Free access
Volume 26, Number 9, November 1998
Qualite de l'air
Page(s) 365 - 369
Section Original articles
Analusis 26, 365-369 (1998)
DOI: 10.1051/analusis:1998186

Pressurised solvent extraction of environmental organic compounds in soils using a supercritical fluid extractor

K. Li1, M. Landriault1, M. Fingas1 and M. Llompart2

1  Emergencies Science Division, Environment Canada, Environmental Technology Centre, River Road, Ottawa, Ontario, Canada
2  Departamento de Quimica Analitica, Nutricion y Bromatologia, Facultad de Quimica, Universidad de Santiago de Compostela, E-15706 Santiago de Compostela, Spain

The applicability of pressurised solvent extraction (PSE) for the quantitative extraction of different classes of semivolatiles, including polycyclic aromatic hydrocarbons (PAHs), phenols, polychlorinated biphenyls (PCBs) and total petroleum hydrocarbons have been evaluated. For this study a conventional supercritical fluid extraction (SFE) system, the Suprex SFE/50 was adapted to function as a pressurised solvent extraction system. Solid samples were weighed into the SFE thimble and extracted using conventional extraction solvents instead of supercritical carbon dioxide. Parameters such as extraction temperature and effect of modifiers were investigated. Although limited by the 150 °C maximum oven temperature, it was found effective extraction could still be carried out in less than 25 min for all the compounds studied. The technique was applied to different real matrices contaminated with hydrocarbons, PAHs and phenols. Validations of the technique were performed using standard reference materials.

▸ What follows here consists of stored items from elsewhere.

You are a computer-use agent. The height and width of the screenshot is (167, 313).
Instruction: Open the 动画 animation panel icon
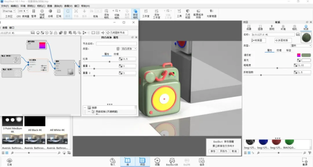[x=157, y=161]
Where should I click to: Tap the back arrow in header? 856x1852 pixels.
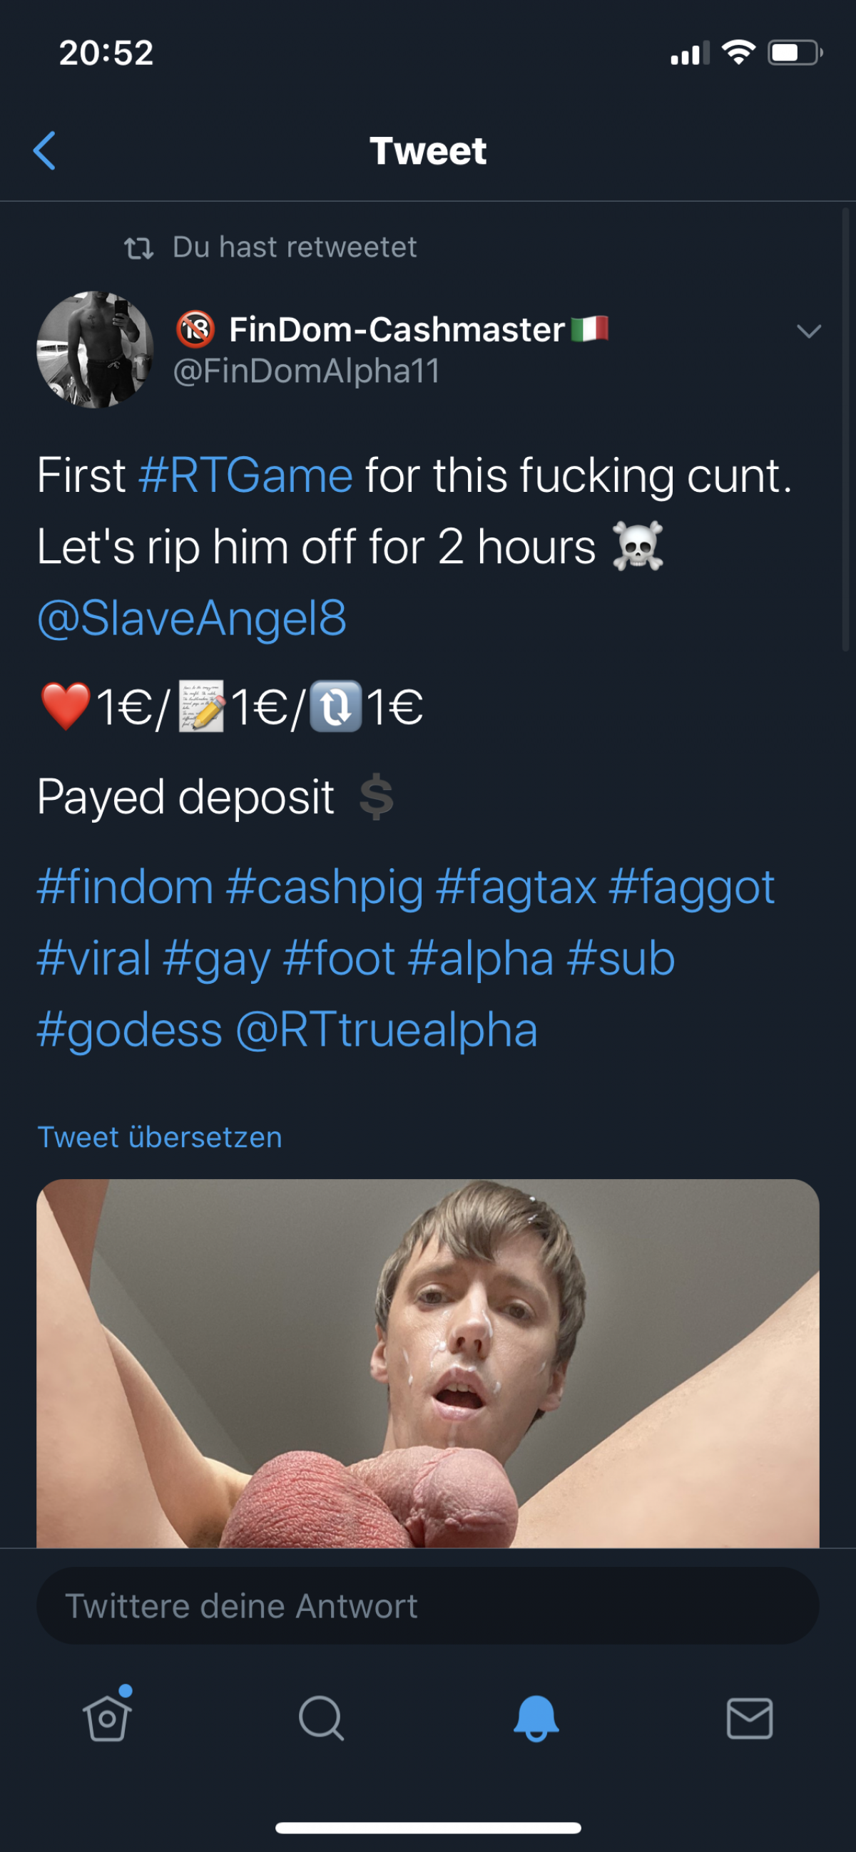[x=45, y=151]
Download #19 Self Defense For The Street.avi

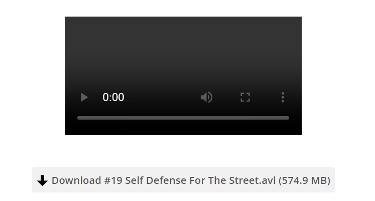(183, 180)
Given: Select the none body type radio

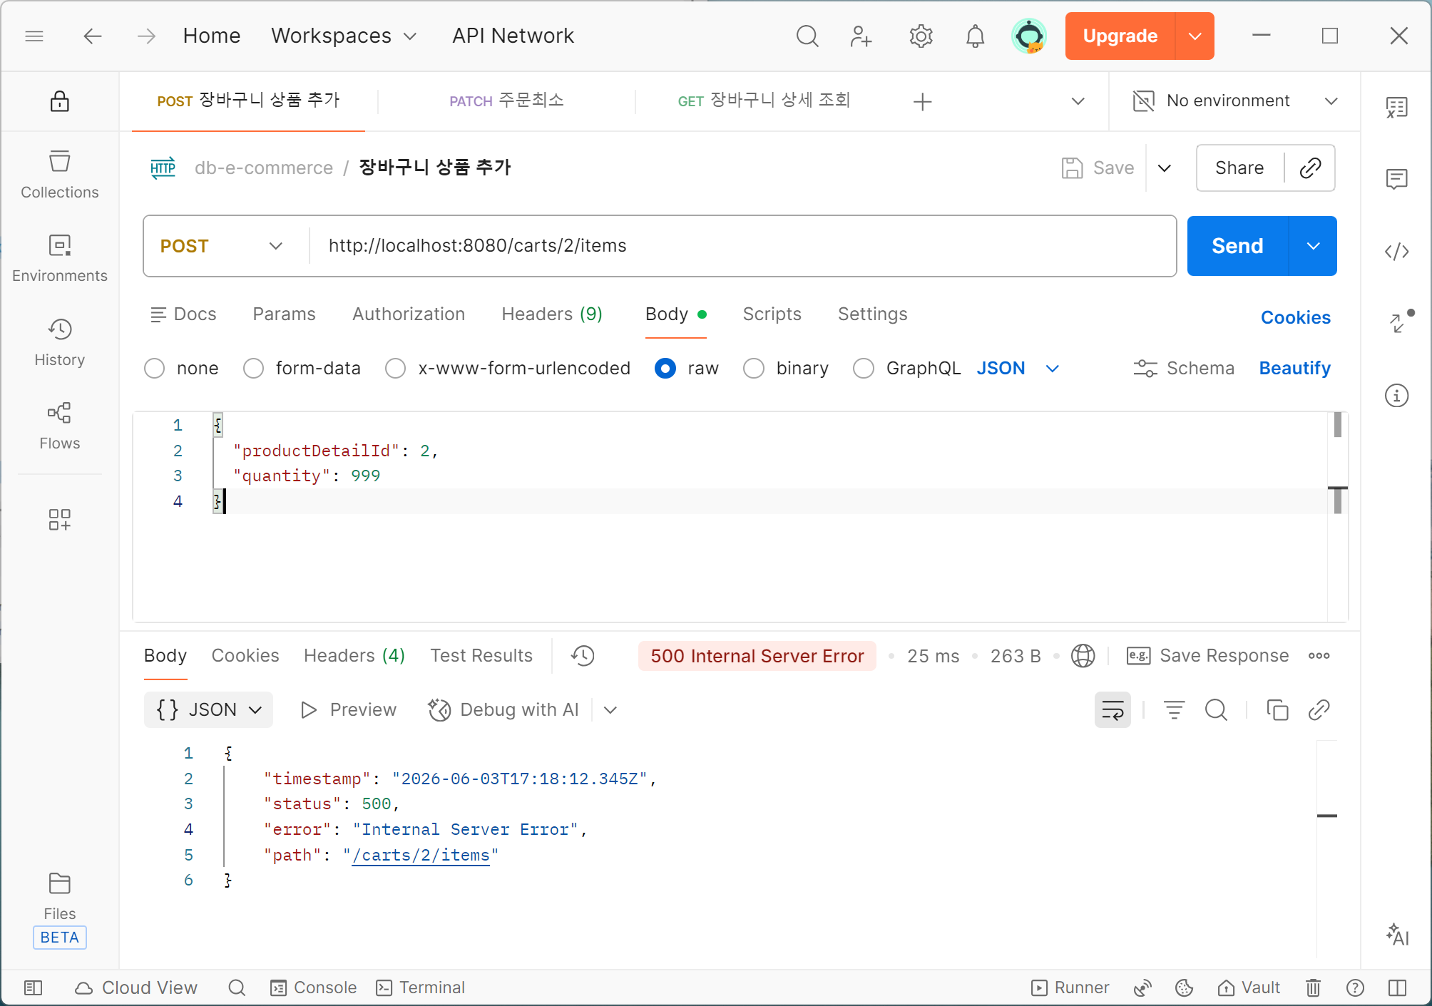Looking at the screenshot, I should pos(155,369).
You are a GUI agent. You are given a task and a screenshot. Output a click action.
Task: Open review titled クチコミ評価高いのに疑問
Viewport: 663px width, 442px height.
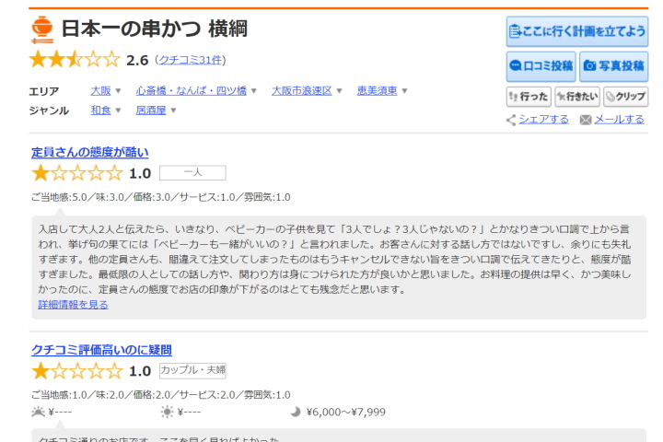click(101, 350)
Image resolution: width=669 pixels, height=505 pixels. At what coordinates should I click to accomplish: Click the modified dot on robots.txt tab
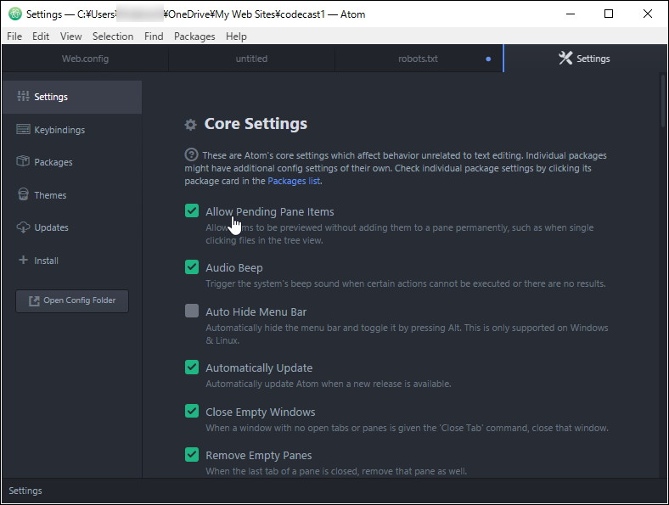tap(488, 59)
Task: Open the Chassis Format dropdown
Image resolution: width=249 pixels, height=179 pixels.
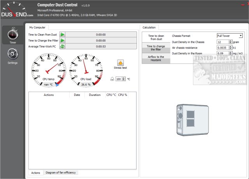Action: 241,36
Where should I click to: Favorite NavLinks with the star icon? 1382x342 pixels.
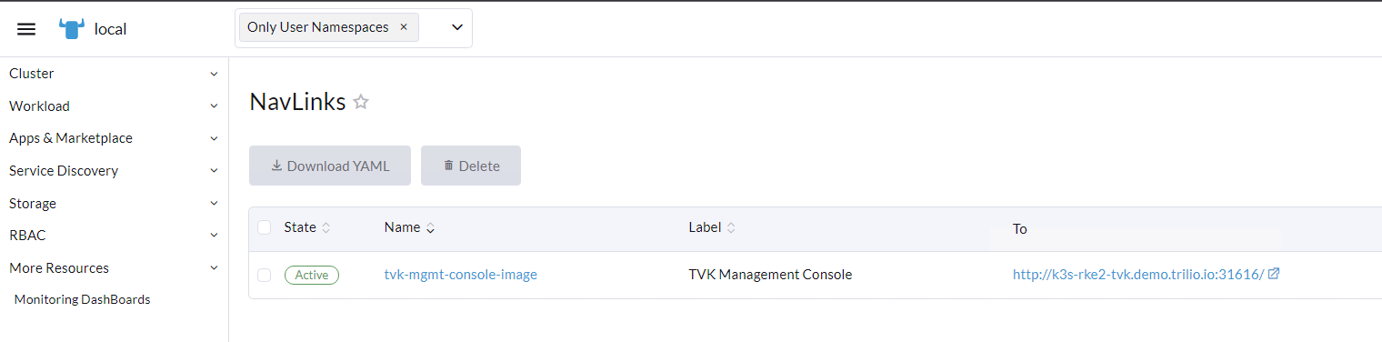click(x=361, y=102)
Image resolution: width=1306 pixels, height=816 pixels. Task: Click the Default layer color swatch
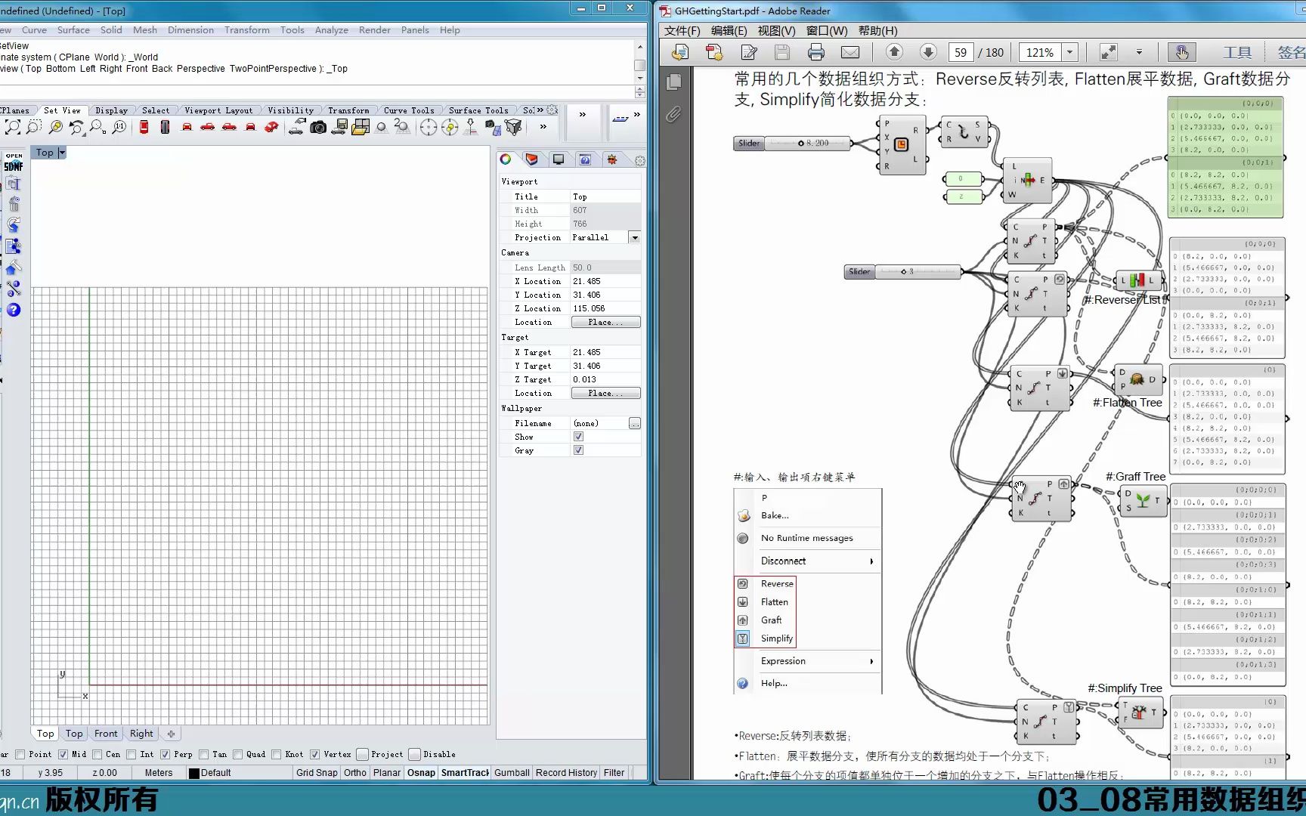click(194, 773)
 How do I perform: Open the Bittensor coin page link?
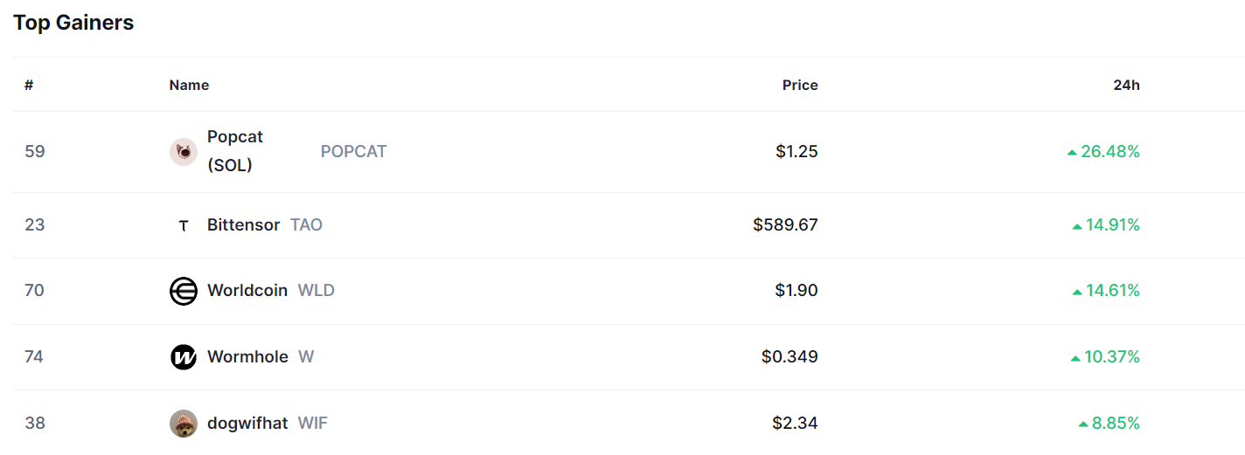tap(243, 224)
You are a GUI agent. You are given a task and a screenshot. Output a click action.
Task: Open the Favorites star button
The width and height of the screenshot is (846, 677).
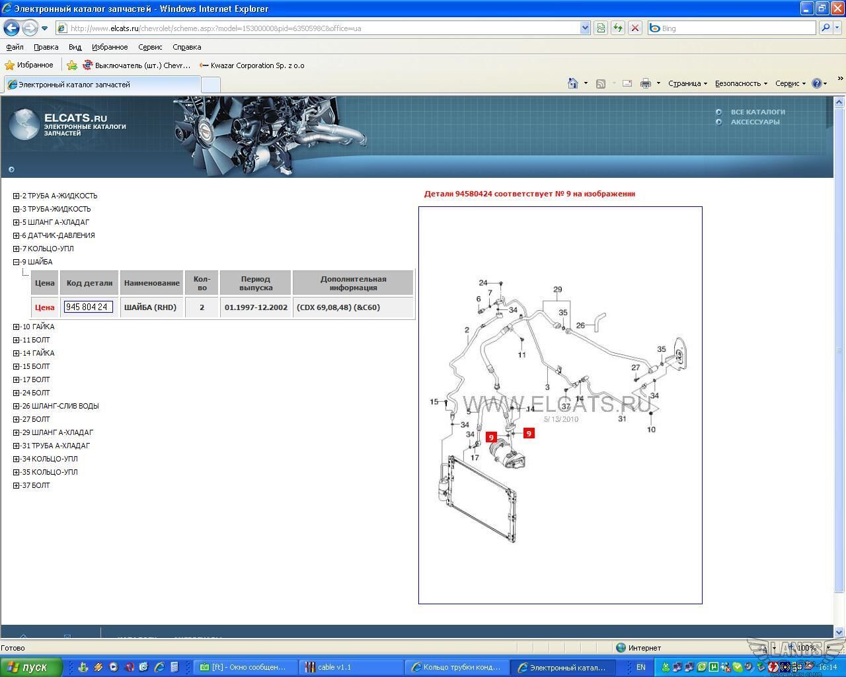[29, 65]
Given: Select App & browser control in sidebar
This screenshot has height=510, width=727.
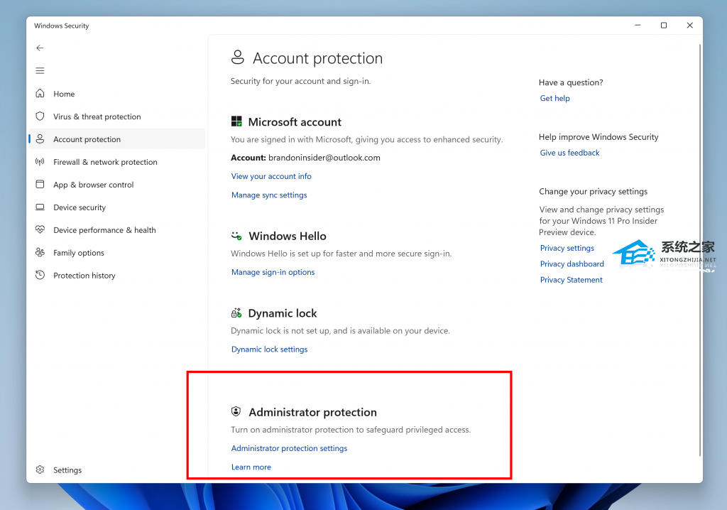Looking at the screenshot, I should tap(93, 185).
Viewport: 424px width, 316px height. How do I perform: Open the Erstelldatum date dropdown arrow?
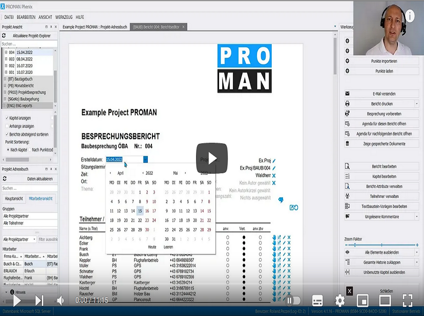[145, 159]
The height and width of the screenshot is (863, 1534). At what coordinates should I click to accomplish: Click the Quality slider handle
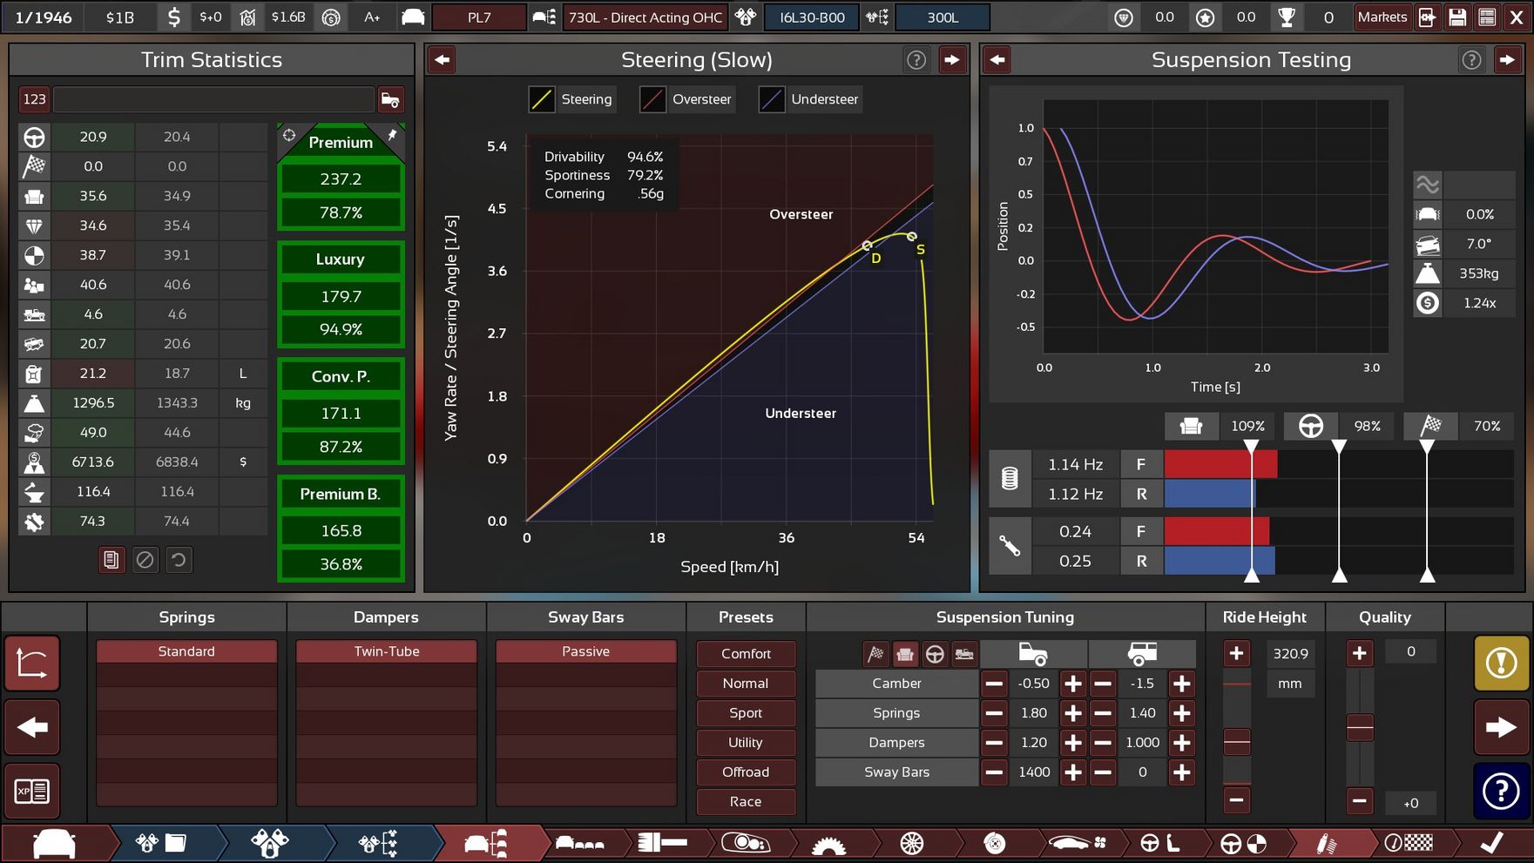click(1360, 727)
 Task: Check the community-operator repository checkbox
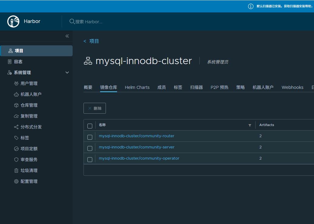point(90,160)
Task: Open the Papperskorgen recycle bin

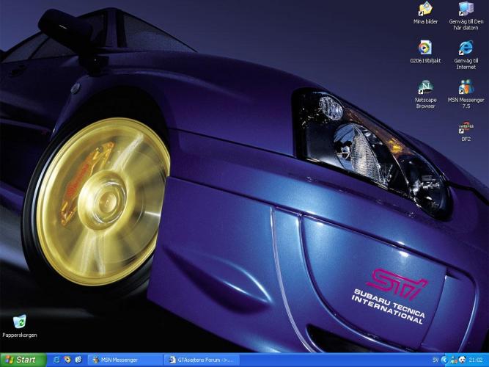Action: (20, 321)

Recoveries for these matrices were good (> 75%) and precision was generally less than a 10% RSD. Extensive comparison of this technique with sonication and with microwave assisted extraction (MAE) were made, and recoveries were found to be comparable to MAE and superior to sonication.

Key words: Pressurised solvent extraction / microwave assisted extraction / PAHs / PCBs / phenols / total petroleum hydrocarbons / soil samples.